(Entries that point to words and elements)
--------------------------------
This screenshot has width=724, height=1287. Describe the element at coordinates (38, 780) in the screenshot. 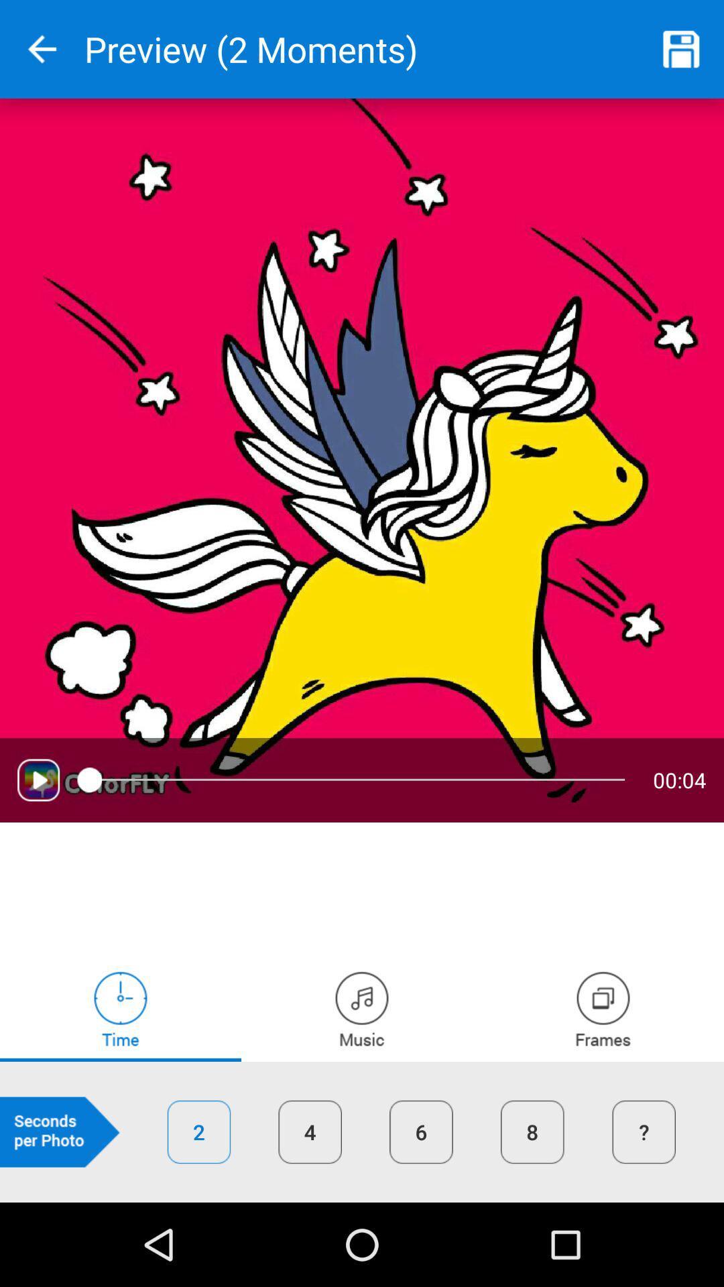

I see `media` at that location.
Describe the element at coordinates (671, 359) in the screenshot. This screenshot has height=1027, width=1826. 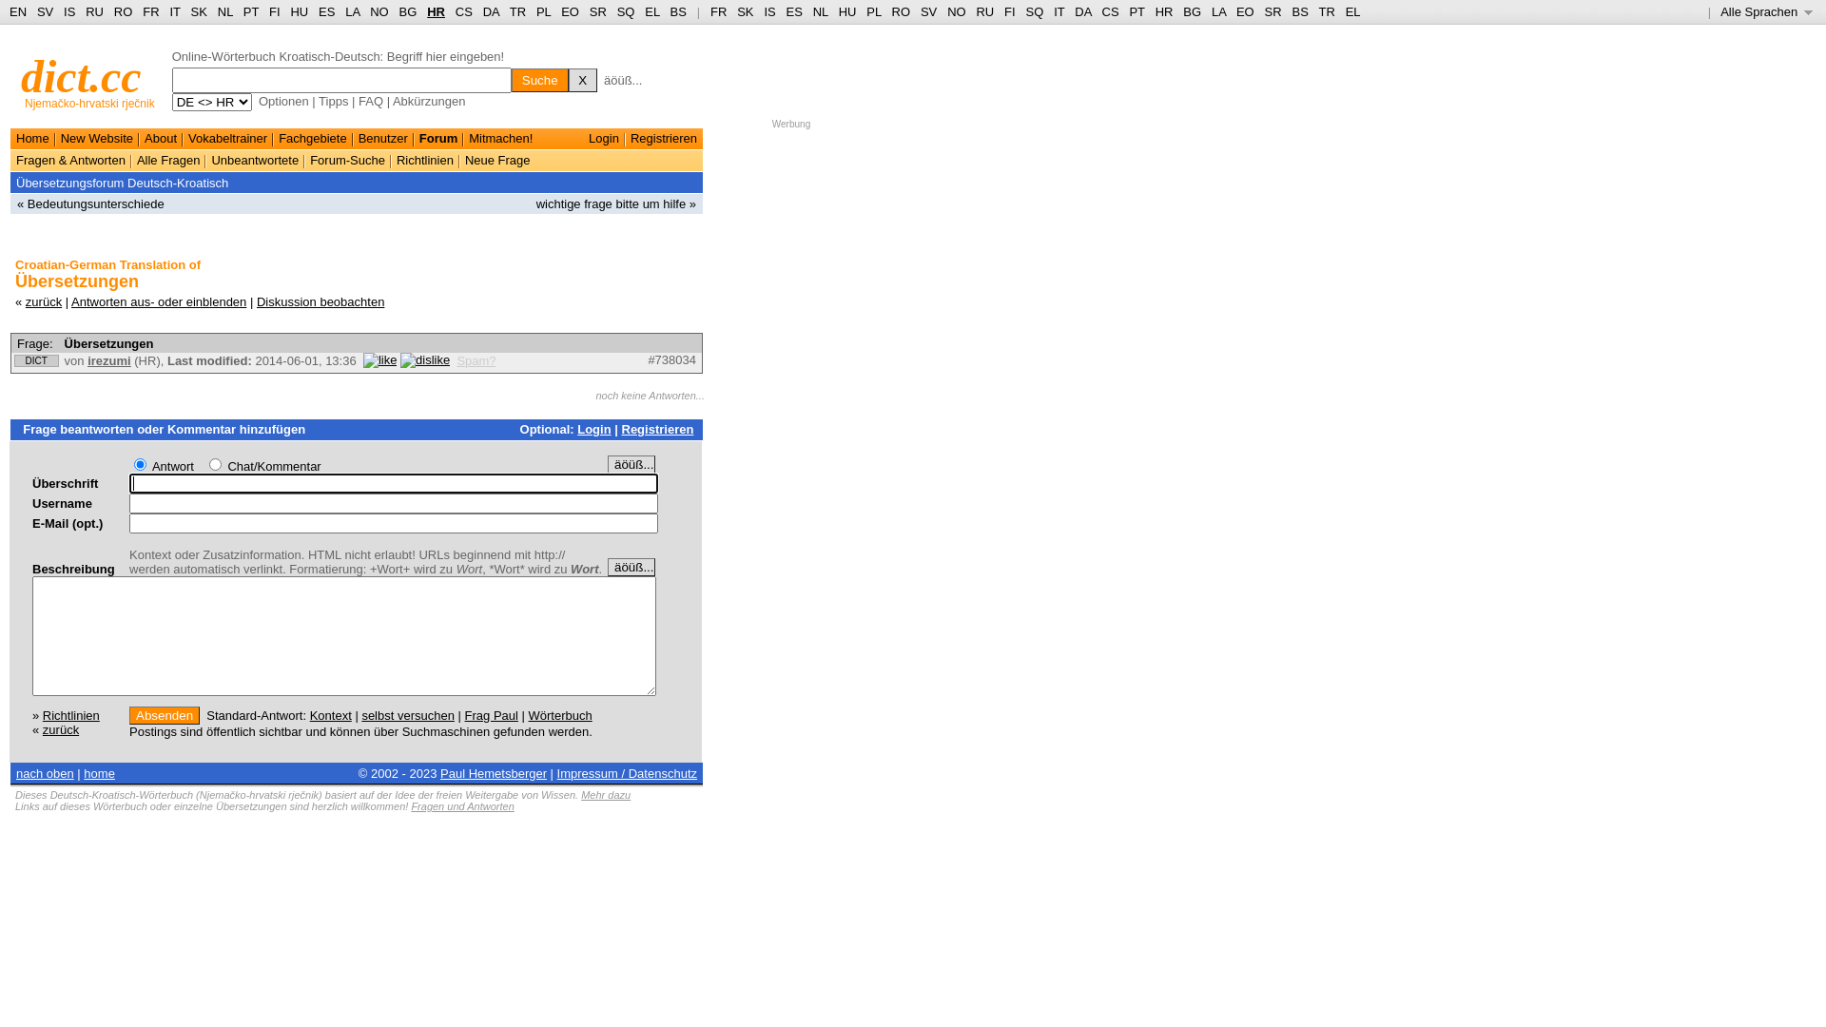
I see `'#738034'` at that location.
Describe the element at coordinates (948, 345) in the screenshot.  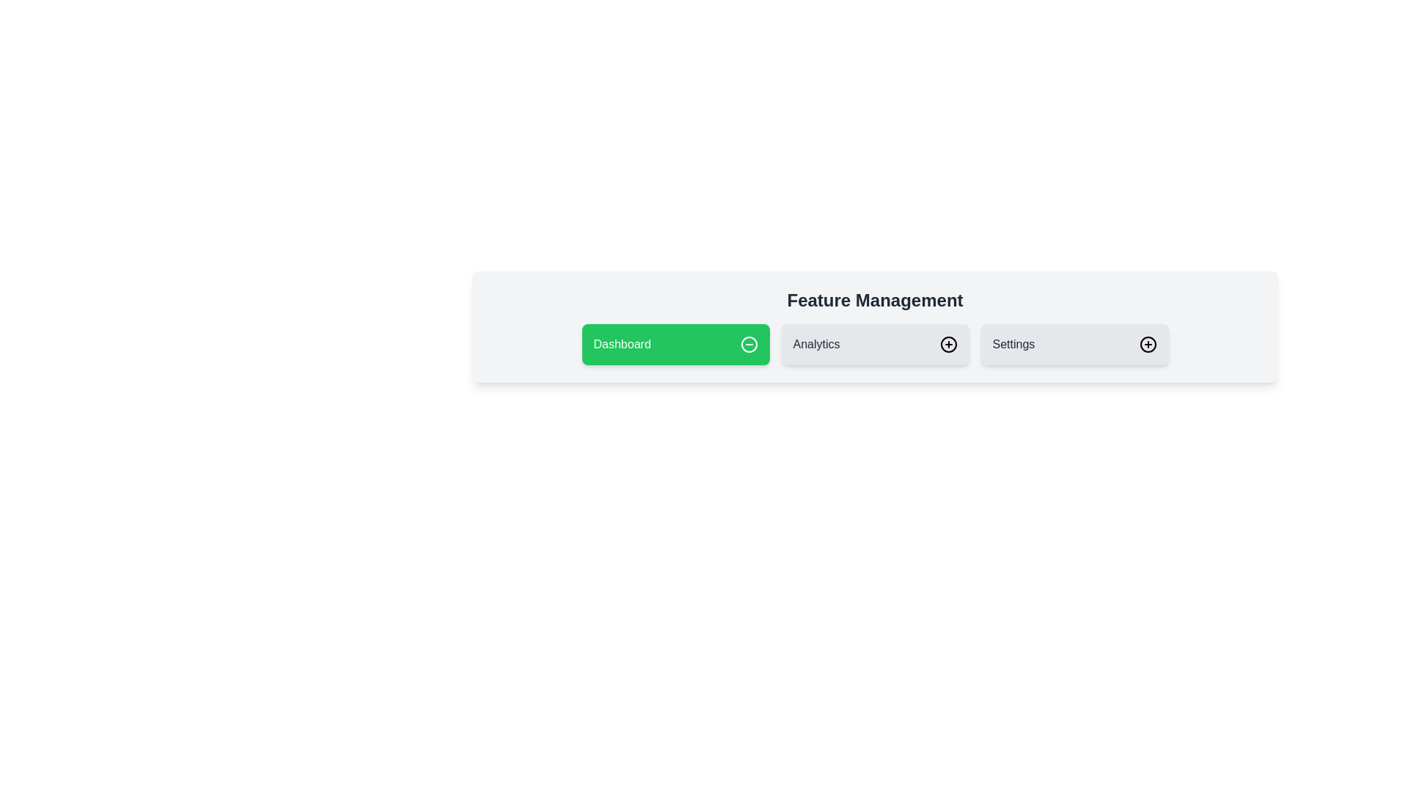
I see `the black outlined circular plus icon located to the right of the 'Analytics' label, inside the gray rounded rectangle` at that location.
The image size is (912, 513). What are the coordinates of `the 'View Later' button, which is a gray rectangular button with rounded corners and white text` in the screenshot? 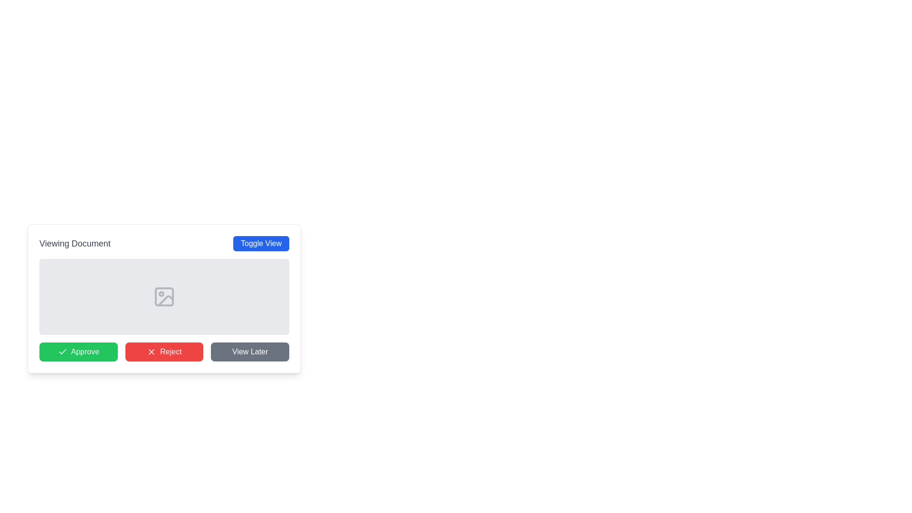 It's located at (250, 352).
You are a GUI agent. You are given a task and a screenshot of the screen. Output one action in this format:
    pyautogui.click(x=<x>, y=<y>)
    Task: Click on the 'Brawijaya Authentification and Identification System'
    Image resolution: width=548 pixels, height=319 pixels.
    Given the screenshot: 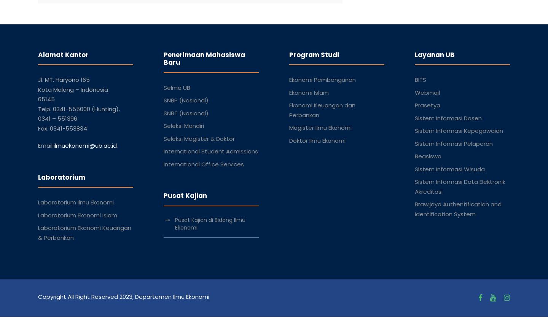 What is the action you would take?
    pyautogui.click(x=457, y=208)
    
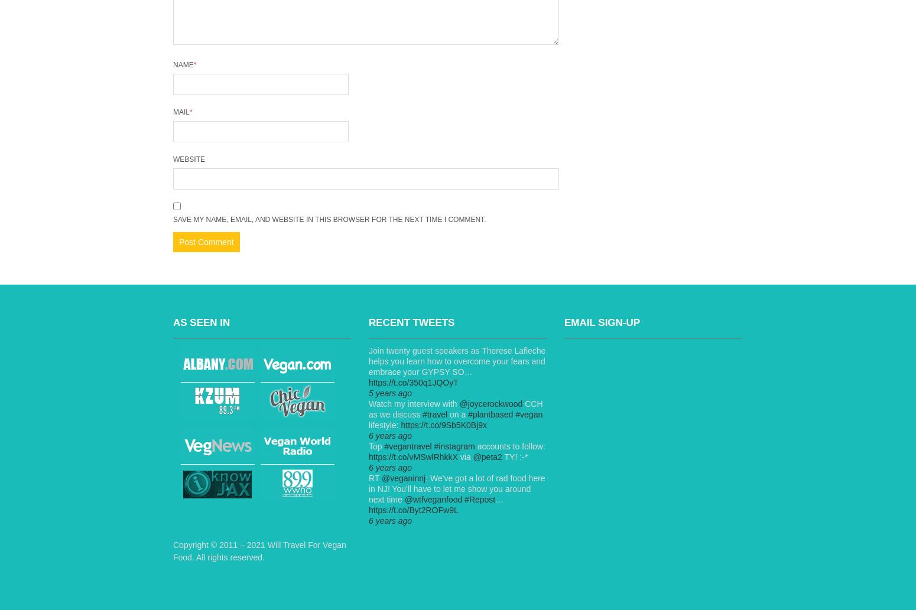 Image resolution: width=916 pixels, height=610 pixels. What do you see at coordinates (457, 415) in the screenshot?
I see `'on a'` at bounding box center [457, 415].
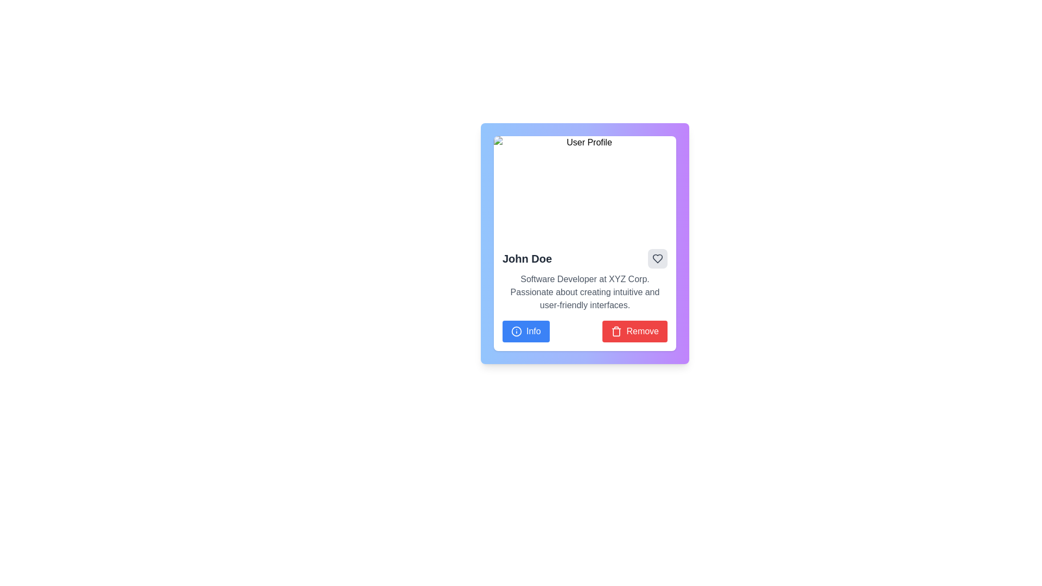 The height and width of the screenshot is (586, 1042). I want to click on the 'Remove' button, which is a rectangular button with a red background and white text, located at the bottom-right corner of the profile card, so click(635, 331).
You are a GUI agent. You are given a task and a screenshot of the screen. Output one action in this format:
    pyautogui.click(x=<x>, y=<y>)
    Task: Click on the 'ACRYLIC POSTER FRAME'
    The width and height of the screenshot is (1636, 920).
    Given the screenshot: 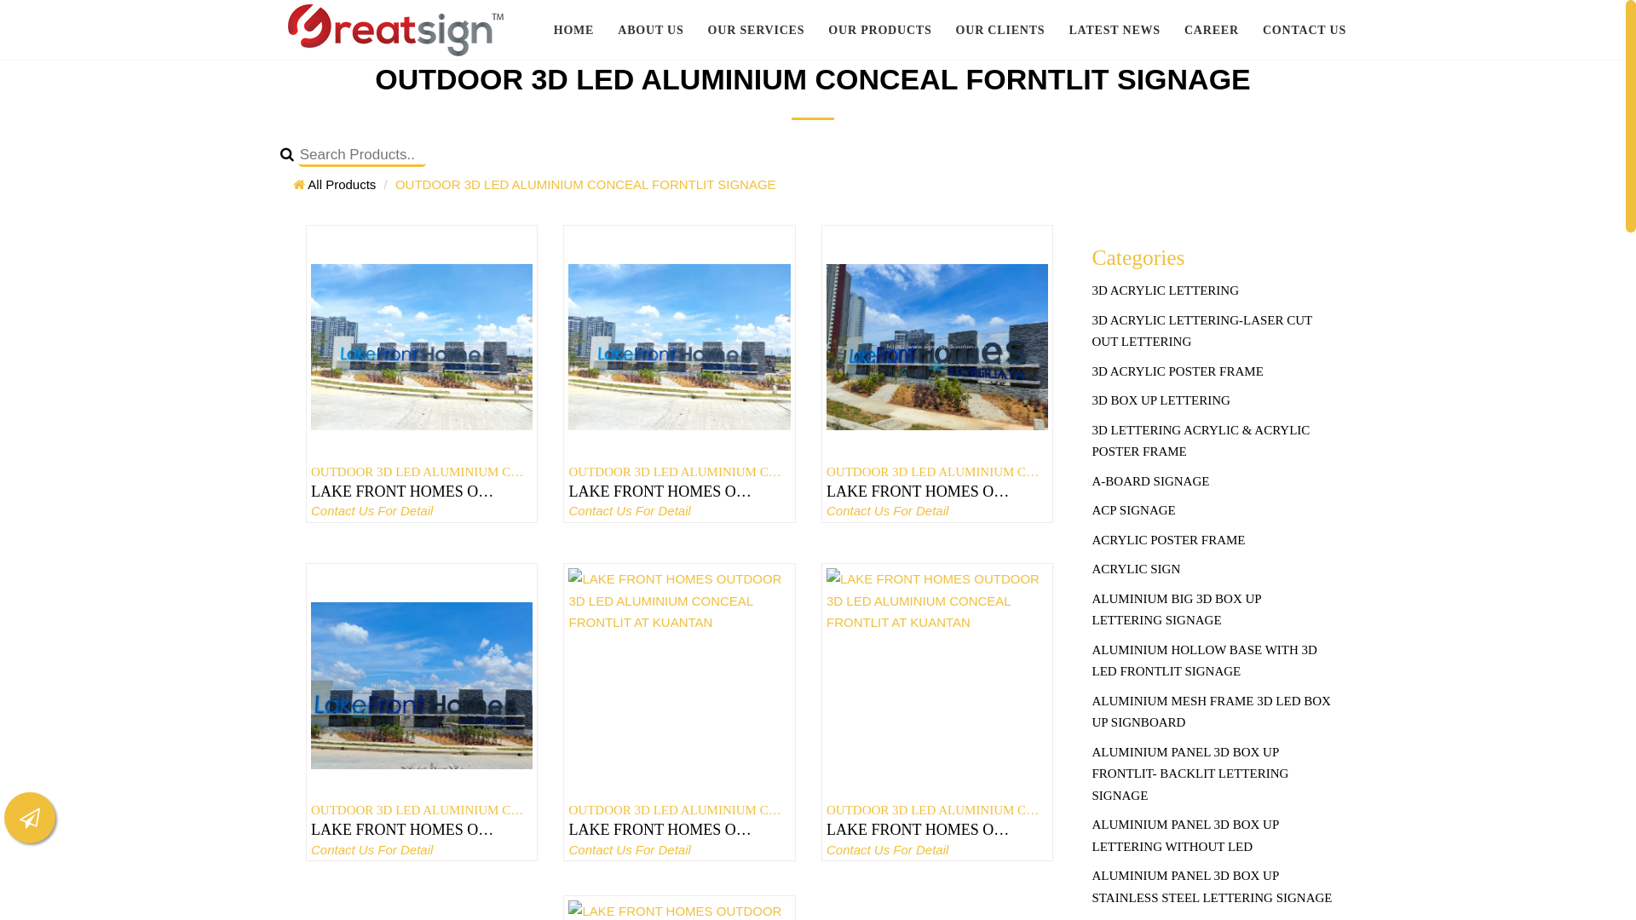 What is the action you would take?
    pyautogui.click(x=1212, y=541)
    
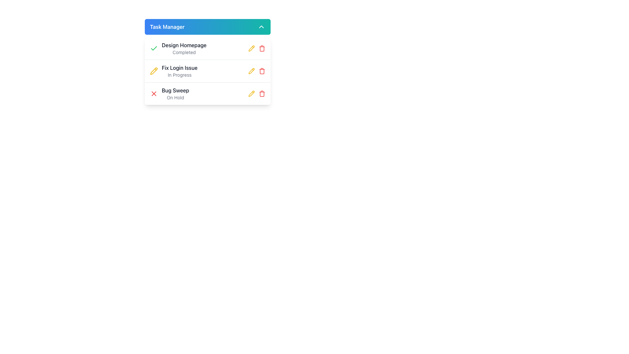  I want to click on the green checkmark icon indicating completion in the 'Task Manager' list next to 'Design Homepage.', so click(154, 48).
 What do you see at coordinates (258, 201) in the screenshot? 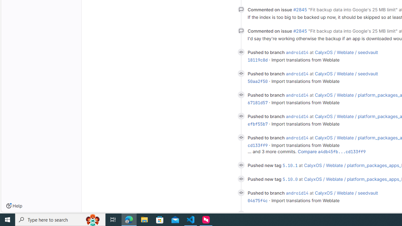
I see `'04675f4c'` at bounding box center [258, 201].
--------------------------------
Exercise brief | Copy the records word for word, from the first line of the records through the line containing "black outlined circular", and leave out the pictures.

Full solution |
This screenshot has width=724, height=1287. Describe the element at coordinates (38, 780) in the screenshot. 

I see `media` at that location.
Describe the element at coordinates (671, 359) in the screenshot. This screenshot has height=1027, width=1826. 
I see `'#738034'` at that location.
Describe the element at coordinates (948, 345) in the screenshot.  
I see `the black outlined circular plus icon located to the right of the 'Analytics' label, inside the gray rounded rectangle` at that location.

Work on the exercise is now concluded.